Pour couronner le tout, la plateforme aurait été victime d’une cyberattaque : 477 millions de dollars auraient ainsi « disparu », pourtant stockés dans un « cold wallet », a priori plus sécurisé.

Des appels à la régulation

En France, l’AMF a adressé un courrier à une cinquantaine d’entités enregistrées comme prestataires de services sur actifs numériques (PSAN), afin de connaître leur exposition au géant américain. Quelques investisseurs institutionnels, gérants d’actifs, détenaient des parts dans FTX, mais le secteur financier traditionnel aurait assez peu pâti de cet effondrement.

Aujourd’hui, l’absence de décentralisation de la plateforme est parfois pointée du doigt comme responsable de sa chute. Mais, au-delà de son mode de fonctionnement, c’est bel et bien la question de la régulation des acteurs de l’univers crypto qui revient sur le devant de la scène, et celle du manque de transparence.
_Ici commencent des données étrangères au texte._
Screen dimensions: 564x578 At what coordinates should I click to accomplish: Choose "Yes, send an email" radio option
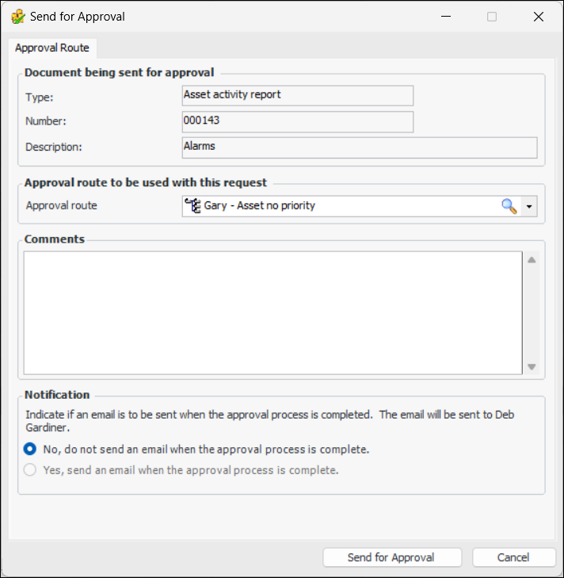(x=30, y=469)
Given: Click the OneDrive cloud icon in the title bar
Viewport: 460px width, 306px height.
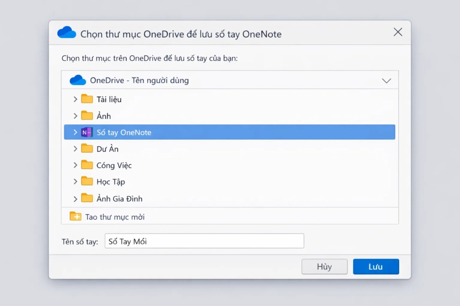Looking at the screenshot, I should [67, 32].
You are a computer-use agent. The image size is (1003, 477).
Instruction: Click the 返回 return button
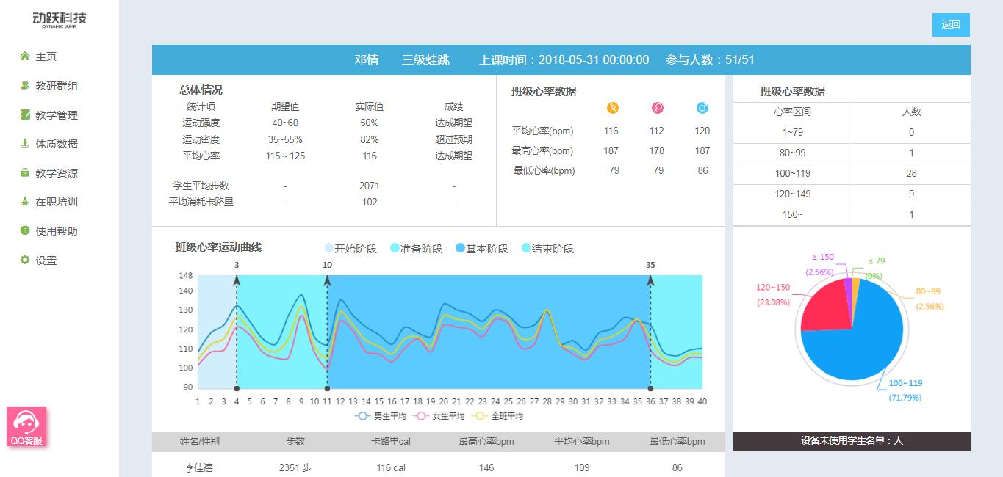pos(951,24)
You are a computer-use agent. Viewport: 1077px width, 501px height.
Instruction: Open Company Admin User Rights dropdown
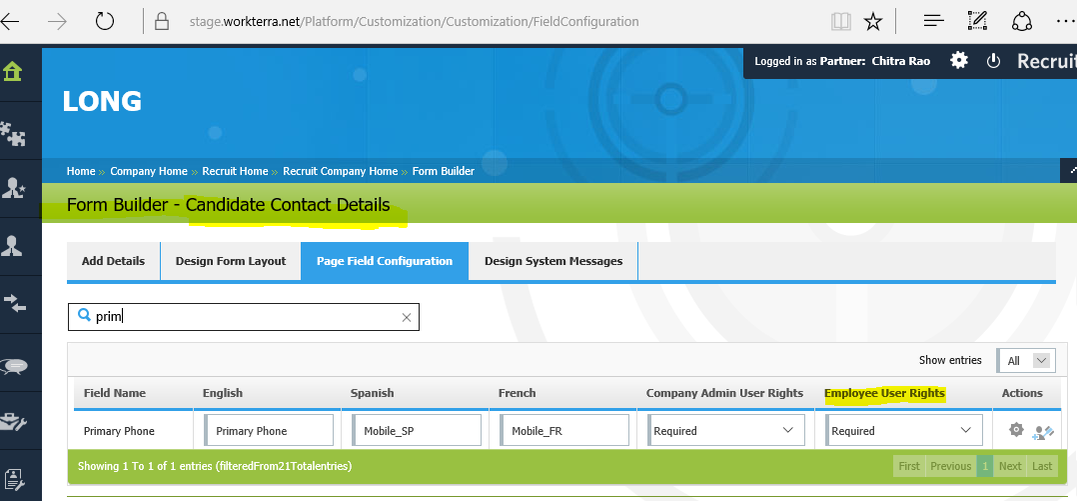pyautogui.click(x=724, y=431)
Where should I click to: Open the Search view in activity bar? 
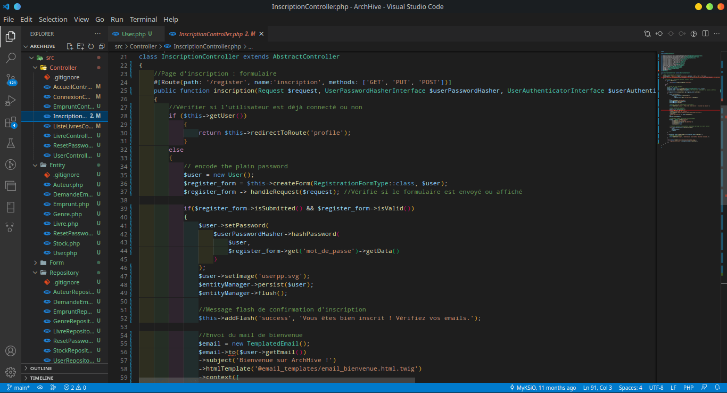11,58
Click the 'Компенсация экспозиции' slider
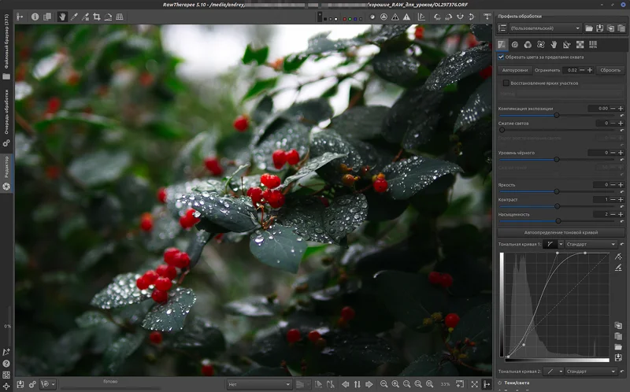630x392 pixels. coord(556,115)
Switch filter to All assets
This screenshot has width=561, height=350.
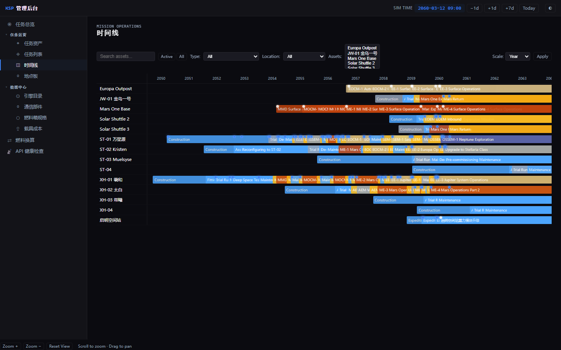coord(182,56)
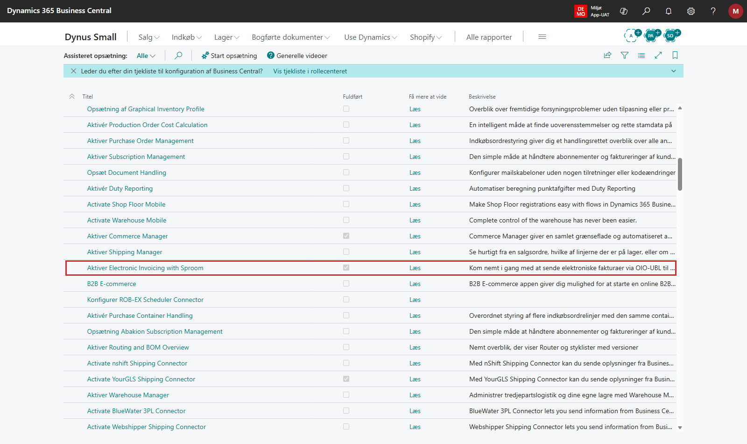Open the Copilot icon in top bar
The image size is (747, 444).
[x=624, y=11]
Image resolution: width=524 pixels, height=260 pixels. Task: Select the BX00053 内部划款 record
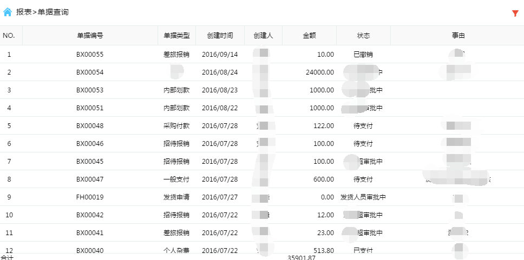90,90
Michael Barr, vice-président de la Fed en charge de la supervision bancaire, a d’ailleurs affirmé la nécessité d’une « action législative » afin d’instaurer de « solides garde-fous » et de protéger les utilisateurs des risques liés au marché des cryptomonnaies. La comparaison avec la chute de Lehman Brothers que l’on a pu lire ici ou là en est sans doute révélatrice : après l’effondrement de cette société auparavant considérée comme « too big to fail », le secteur des cryptomonnaies pourrait être à l’aube d’une nouvelle ère, durant laquelle la réglementation prendrait toute la place qui lui est nécessaire pour la protection à la fois du système et de ses utilisateurs.

Les acteurs eux-mêmes du secteur crypto semblent en appeler à cette régulation. «  Les régulateurs, à juste titre, examineront cette industrie beaucoup, beaucoup plus durement, ce qui est probablement une bonne chose pour être honnête », a affirmé Changpeng Zhao le 11 novembre, jour où FTX a été déclaré en faillite. Dans son sillage, d’autres entités crypto se sont dites prêtes à publier des audits. Pour sûr, ces dernières ont besoin de conserver la confiance de leurs utilisateurs si elles se veulent pérennes, et la seule voie envisageable passe, à tout le moins, par une plus grande transparence.